Dynamics of strongly correlated fermions: Ab initio results for two and three dimensions

Quantum transport of strongly correlated fermions is of central interest in condensed matter physics. While the stationary expansion dynamics have recently been measured with cold atoms in 2D optical lattices, ab initio simulations have been limited to 1D setups so far. Here, we present the first precise fermionic quantum dynamics simulations for 2D and 3D. The simulations are based on nonequilibrium Green functions and incorporate strong correlations via $T$-matrix self-energies. The simulations predict the short-time dynamics, and we discover a universal scaling of the expansion velocity with the particle number.
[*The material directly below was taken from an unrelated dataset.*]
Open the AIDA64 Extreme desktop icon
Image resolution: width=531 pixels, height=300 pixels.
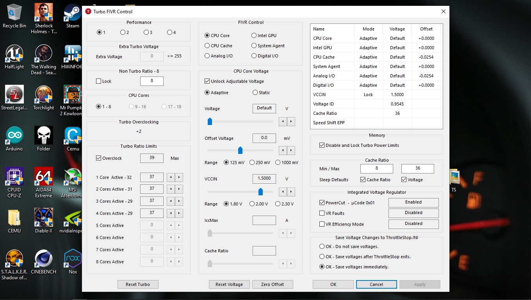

Our predictions can be verified experimentally using the recently developed fermionic atom microscopes.

Figure 1

(Top) Expansion dynamics of 74 circularly confined fermions in a 2D $19\times 19$ Hubbard lattice (1) following the removal of the confinement at time $t=0$, for $U=1\left(5\right)$, first (second) row. Snapshots of the density $n_{\mathit{s}}$ for four time points during the early stage of the expansion ($t$ in units of the inverse hopping rate, color code: $\sqrt{n_{\mathit{s}}}$). (Bottom) Asymptotic core [defined as density HWHM] expansion velocity $C_{\exp }$. Plus signs: experimental results for different lattice depths in units of the recoil energy $E_{\mathrm{r}}$ [10]; gray dashed line: RTA model [4]; red circles: present NEGF results. The black line is a fit through the experimental points to guide the eye.

Figure 2

(Left) Time evolution of the expansion velocity for $N=58$ in 2D and various $U$. (Right) Evolution of the independent-particle and correlation parts of the entropy and energy, for $U=4$. Symbols mark the respective inflection points. Shaded areas correspond to the three phases of the evolution (see text).

Figure 3

Fermion expansion dynamics in a 2D $19\times 19$ Hubbard lattice (1) at $U=4$. Top three rows: square root of density $n_s$ for $N=2,26$, and 74, respectively. Rows $4–6$: square root of double occupation, entropy density $S_{\mathit{s}}$, and the pair correlation function $\delta n_{\mathit{s}}^{\uparrow \downarrow }=n_{\mathit{s}}^{\uparrow \downarrow }-n_{\mathit{s}}^{\uparrow }{n}_{\mathit{s}}^{\downarrow }$.

Figure 4

Momentum distribution $p\left(k\right)$, Eq. (11) at $t=9.5$, for a 1D system of $N_s=65$ for $N=2,...,42$. (Top) $U=3$. (Bottom) $U=-3$. The dashed lines denotes the uniform initial distribution $p_0\left(k\right)$. (Insets) $N$-dependence of amplitude $a$. Symbols: data points, lines: linear fits.

Figure 5

(Left) Asymptotic expansion velocity vs particle number for $D=1,...,3$ and $U=1,...,3$. Symbols correspond to data points, errors are smaller than symbol size. Dashed lines: linear extrapolation $N\to \infty$ according to Eq. (13). (Right) Corresponding slope $\chi$ vs bandwidth-normalized interaction.

Figure 6

Macroscopic expansion velocity $V_{\exp }$ for varying $U$. Comparison between Hartree-Fock (HF) and the correlated $T$-matrix (TMA) results.

Figure 7

Dependence of the asymptotic expansion velocity on $N$ for confinement potentials of different curvature ${\gamma }_k\left(N\right)$. Insets show the shape of the initial density profile.